Cosi la punta del mio dito è scivolata su una lista lunga trent’anni e si è fermata lì: 1995, Frustino d’Oro, Jacqueline Freda.
L’ho cercata, sono arrivata a lei, le ho parlato in una chiacchierata di quelle che ti lasciano più di quanto tu possa chiedere e a quel punto, solo allora, ho capito che avrei sbagliato.
Jacqueline Freda, prima “fantino” (come ama definirsi senza velleità femministe) ad aver vinto un premio ancora fino ad oggi solo maschile ha passato una vita a cavallo, tra uomini, ma con loro non c’è mai stato conflitto. Vi è stata competizione, ma non ostilità. È stata necessaria la forza per competere nell’agonismo, ma non quella dei guerrieri paraolimpici: lei aveva un fisico atletico, una buona tempra e molte possibilità come quella di nascere Freda, figlia di Riccardo Freda regista e sceneggiatore apprezzato in Italia e all’estero, proprietario di una scuderia da trotto e amante dei purosangue. La carriera equestre di Jacqueline non è solo influenzata da un cognome e da una costituzione vigorosa seppur esile, ma anche da incontri campali con uomini che diventano maestri, come Bartalucci e D’Inzeo, che modellano questa fibra adeguandola alla corsa, alla competizione, al coraggio, ma non alla guerra. Meno che mai a una lotta fra sessi. Per questo non posso definire la Freda un’amazzone riferendomi alle figure della mitologia greca.
“E allora quale opera?” ho continuato a domandarmi.
Mi sono alzata fino all’ultimo scalino delle gradinate dell’Ippodromo di San Rossore; a quell’ora il sole buca gli occhi quando guardi la pista e non puoi che seguire la scia dei cavalli in corsa per poi perderli per un istante quando affrontano la curva, eppure sulla dirittura d’arrivo, quando il loro galoppo si è lanciato sulla linea della vittoria, lì ho capito.

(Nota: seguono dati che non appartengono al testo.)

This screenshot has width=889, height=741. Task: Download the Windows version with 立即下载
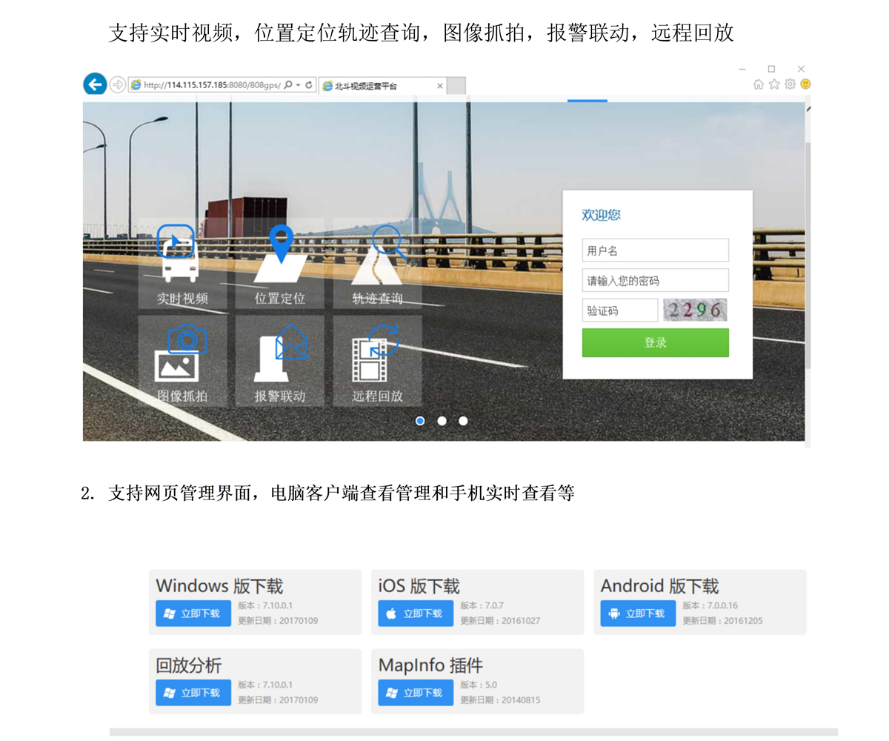click(193, 614)
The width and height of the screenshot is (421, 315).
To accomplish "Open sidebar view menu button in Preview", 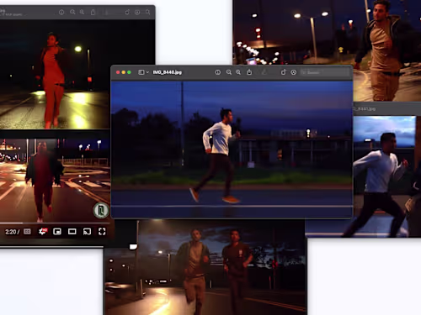I will 141,72.

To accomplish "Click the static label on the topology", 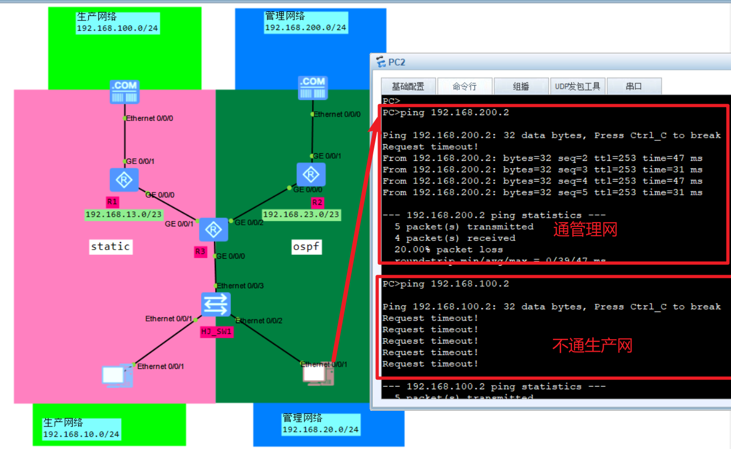I will pyautogui.click(x=110, y=247).
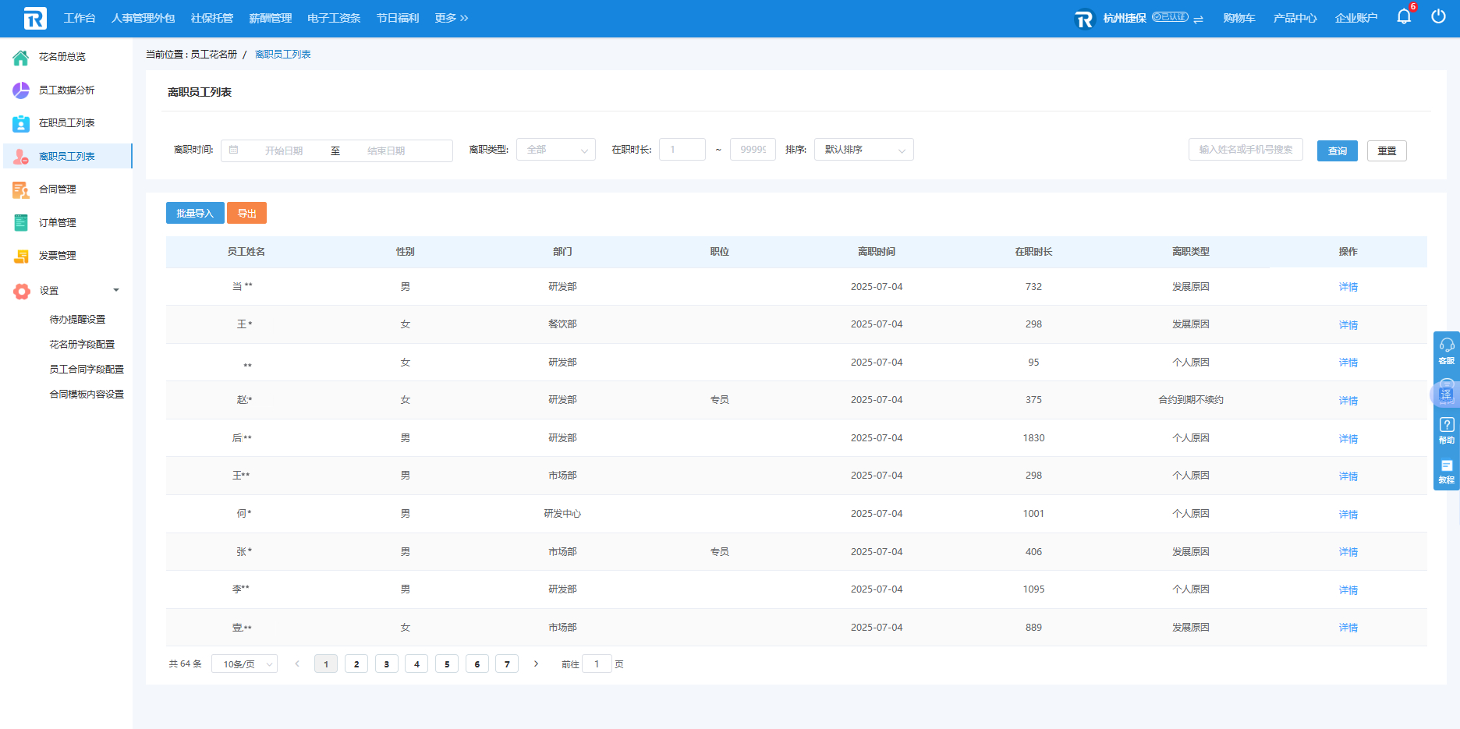Select 合同管理 in the sidebar

[x=58, y=189]
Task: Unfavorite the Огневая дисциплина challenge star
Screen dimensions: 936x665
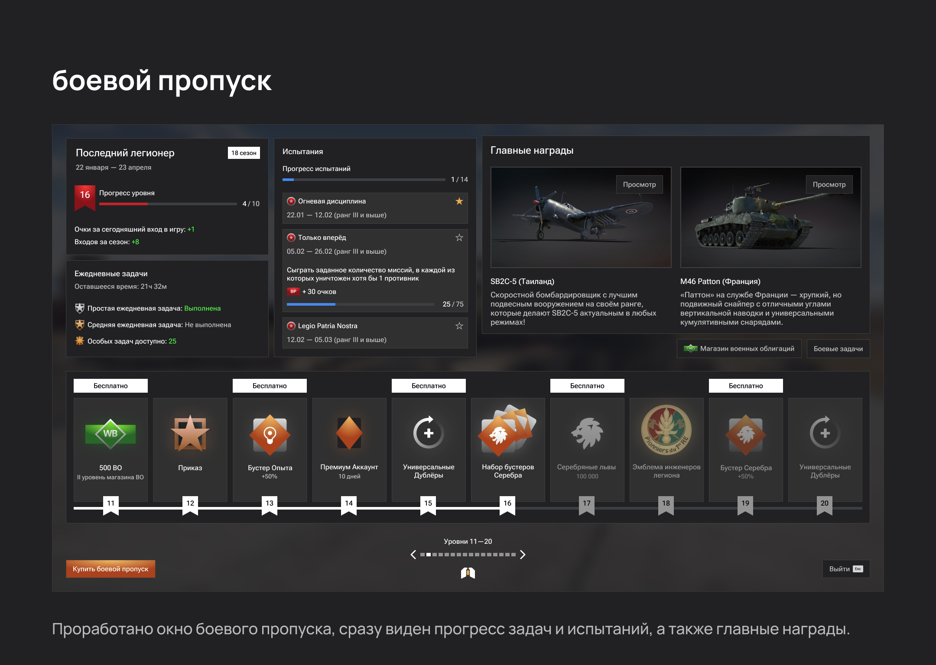Action: (x=459, y=201)
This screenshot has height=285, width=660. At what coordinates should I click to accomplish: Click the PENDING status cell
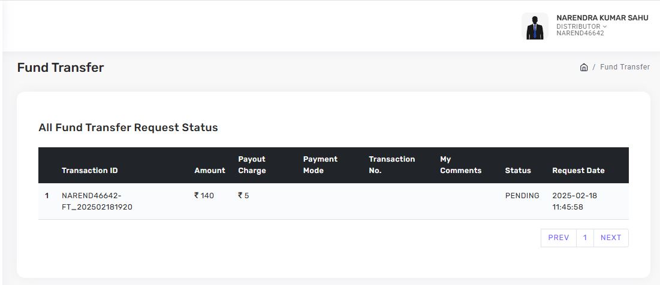point(522,196)
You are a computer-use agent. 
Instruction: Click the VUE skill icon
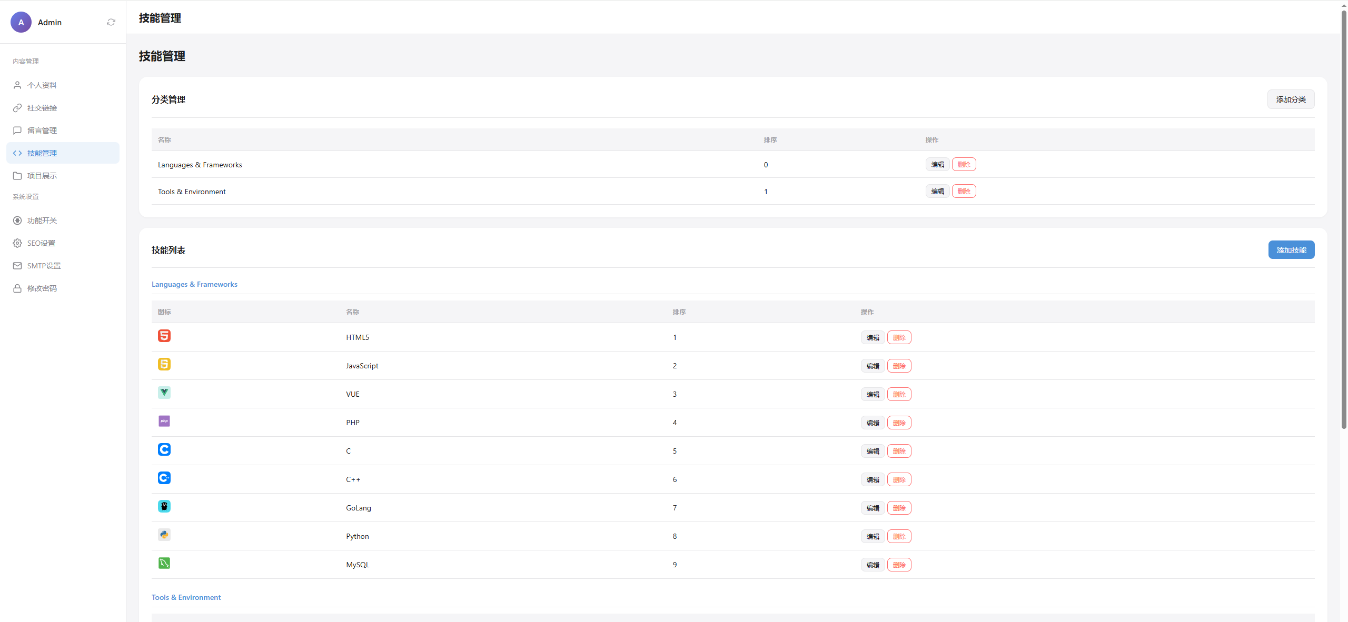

La risposta è in quel movimento: l’arte che meglio la rappresenta, la sua passione più grande, l’amore che rimane nel segno del padre, da cui le corse la allontanano, ma a cui torna quando decide di abbandonarle, all’apice della carriera proprio quando lui muore, è semplicemente il cinema.

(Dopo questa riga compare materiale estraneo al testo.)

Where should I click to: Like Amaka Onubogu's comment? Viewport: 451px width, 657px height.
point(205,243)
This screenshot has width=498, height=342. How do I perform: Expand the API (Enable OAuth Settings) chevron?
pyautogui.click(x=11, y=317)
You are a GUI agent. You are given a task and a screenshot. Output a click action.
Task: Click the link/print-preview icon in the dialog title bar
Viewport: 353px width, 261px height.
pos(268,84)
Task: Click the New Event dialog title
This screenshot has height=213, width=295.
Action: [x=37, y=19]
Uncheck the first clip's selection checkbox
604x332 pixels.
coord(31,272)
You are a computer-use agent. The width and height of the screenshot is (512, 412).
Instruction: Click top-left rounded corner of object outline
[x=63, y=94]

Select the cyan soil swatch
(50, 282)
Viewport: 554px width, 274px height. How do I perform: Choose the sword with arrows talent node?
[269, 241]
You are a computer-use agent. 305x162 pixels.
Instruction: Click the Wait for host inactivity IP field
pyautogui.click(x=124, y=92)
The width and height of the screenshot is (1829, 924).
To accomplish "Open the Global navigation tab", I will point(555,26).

Jacqueline Freda non è stata solo un grande fantino le cui vittorie vanno ben oltre quella del Frustino d’oro, ma anche stuntwoman e Horse master presente in molte produzioni cinematografiche e ancora oggi il cognome dei Freda è nei titoli che scorrono alla fine dei film, però ora è quello di Jacqueline legato a doppio nodo al mondo equestre.

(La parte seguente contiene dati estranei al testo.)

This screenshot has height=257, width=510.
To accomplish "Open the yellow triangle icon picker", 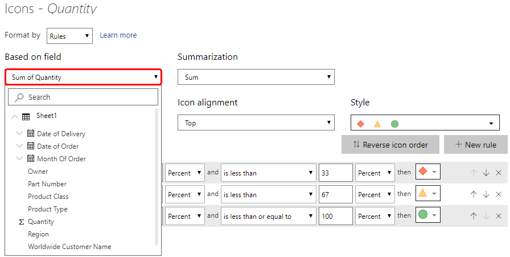I will click(x=428, y=194).
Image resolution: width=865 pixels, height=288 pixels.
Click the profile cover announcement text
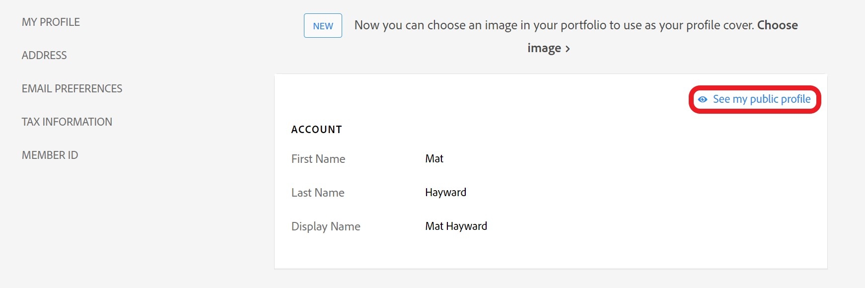click(x=554, y=25)
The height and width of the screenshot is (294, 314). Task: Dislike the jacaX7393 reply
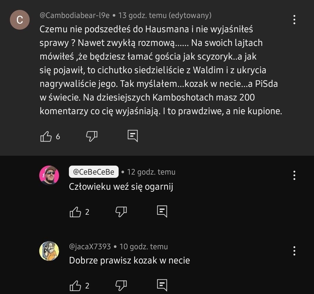121,285
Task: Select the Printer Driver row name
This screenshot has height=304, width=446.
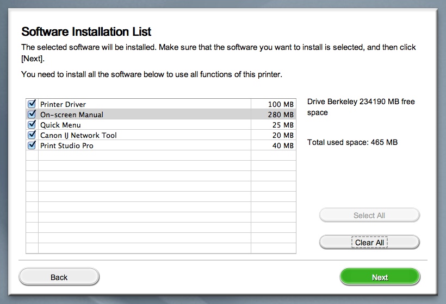Action: pyautogui.click(x=63, y=104)

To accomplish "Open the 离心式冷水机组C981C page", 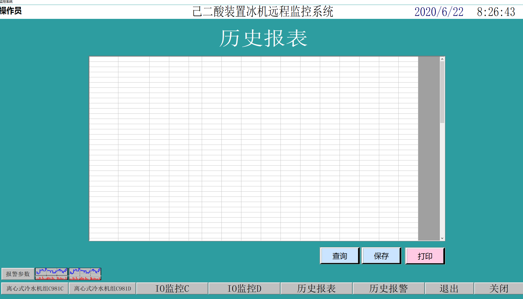I will point(35,289).
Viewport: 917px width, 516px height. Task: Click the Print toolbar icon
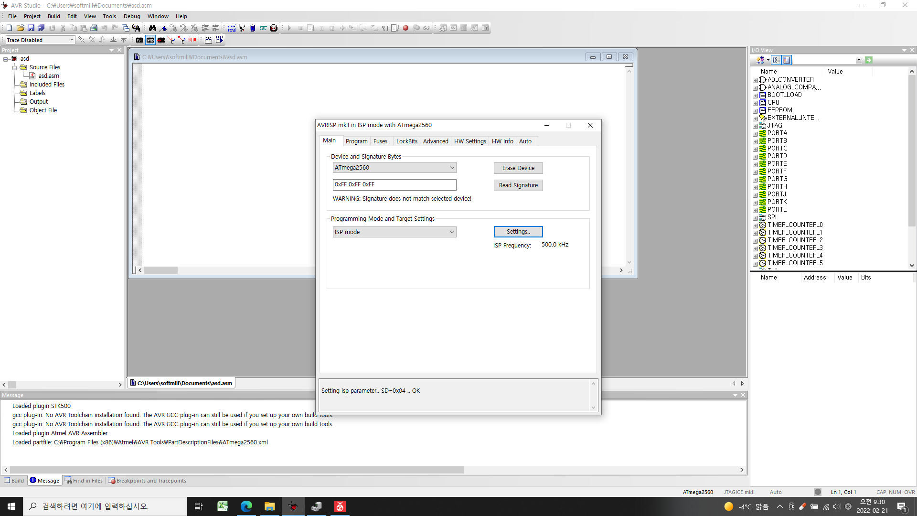coord(94,28)
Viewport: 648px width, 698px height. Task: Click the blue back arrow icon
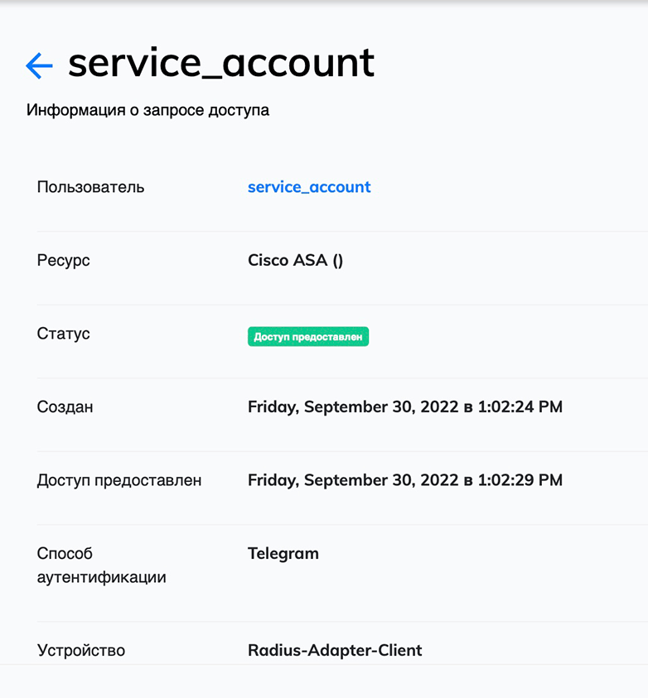(39, 65)
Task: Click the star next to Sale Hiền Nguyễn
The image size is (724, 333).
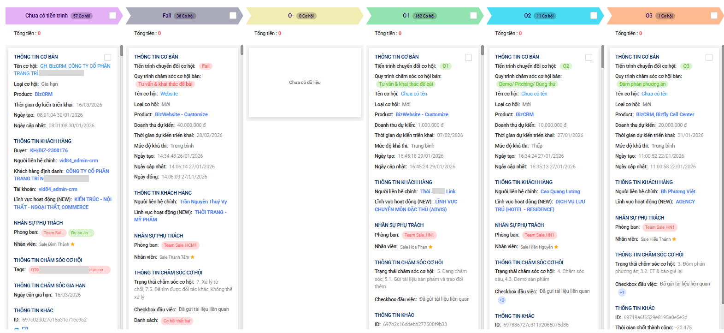Action: click(x=556, y=247)
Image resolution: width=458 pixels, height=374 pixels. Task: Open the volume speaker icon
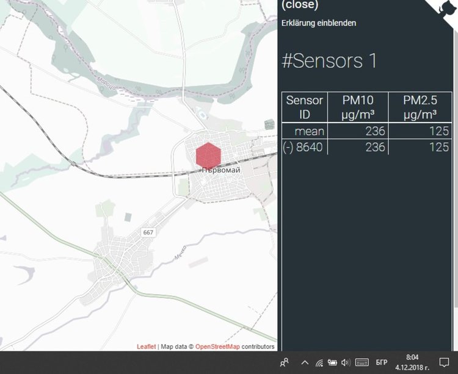[x=345, y=362]
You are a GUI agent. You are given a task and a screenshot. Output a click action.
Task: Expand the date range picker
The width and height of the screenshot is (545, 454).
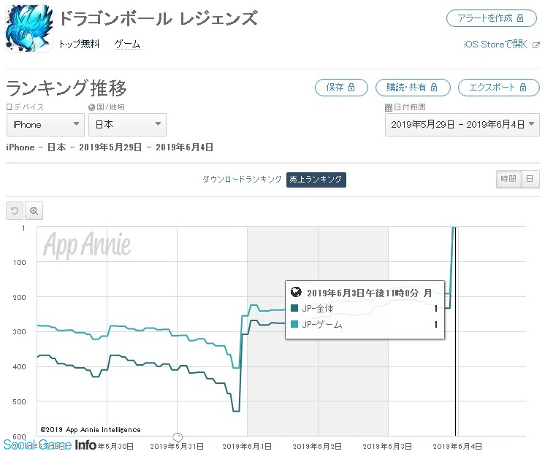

C’è un’opera che unisce cavalli e cinema e destino vuole che nasca lungo il perimetro della pista di un ippodromo, dicono per una scommessa, quella che fece Leland Stanford, l’industriale che fondò la famosa università americana. Il magnate, appassionato di equitazione e affascinato dagli studi che si tenevano nella seconda metà dell’ 800 sull’andatura del cavallo, volle indagare sull’istante in cui al galoppo sfrenato l’animale stacca contemporaneamente tutte e quattro le zampe da terra e per farlo ingaggiò Eadweard Muybridge, già allora stimato fotografo che riuscì con una rapida successione di fotografie a rappresentare il reale movimento dinamico del cavallo, quello che all’occhio umano sfugge, e si scoprì che nel cavallo non corrisponde a quello dipinto fino a quel momento dai pittori come Géricault in cui il cavallo è con le gambe distese, ma quello in cui sono raccolte, piegate sotto al ventre.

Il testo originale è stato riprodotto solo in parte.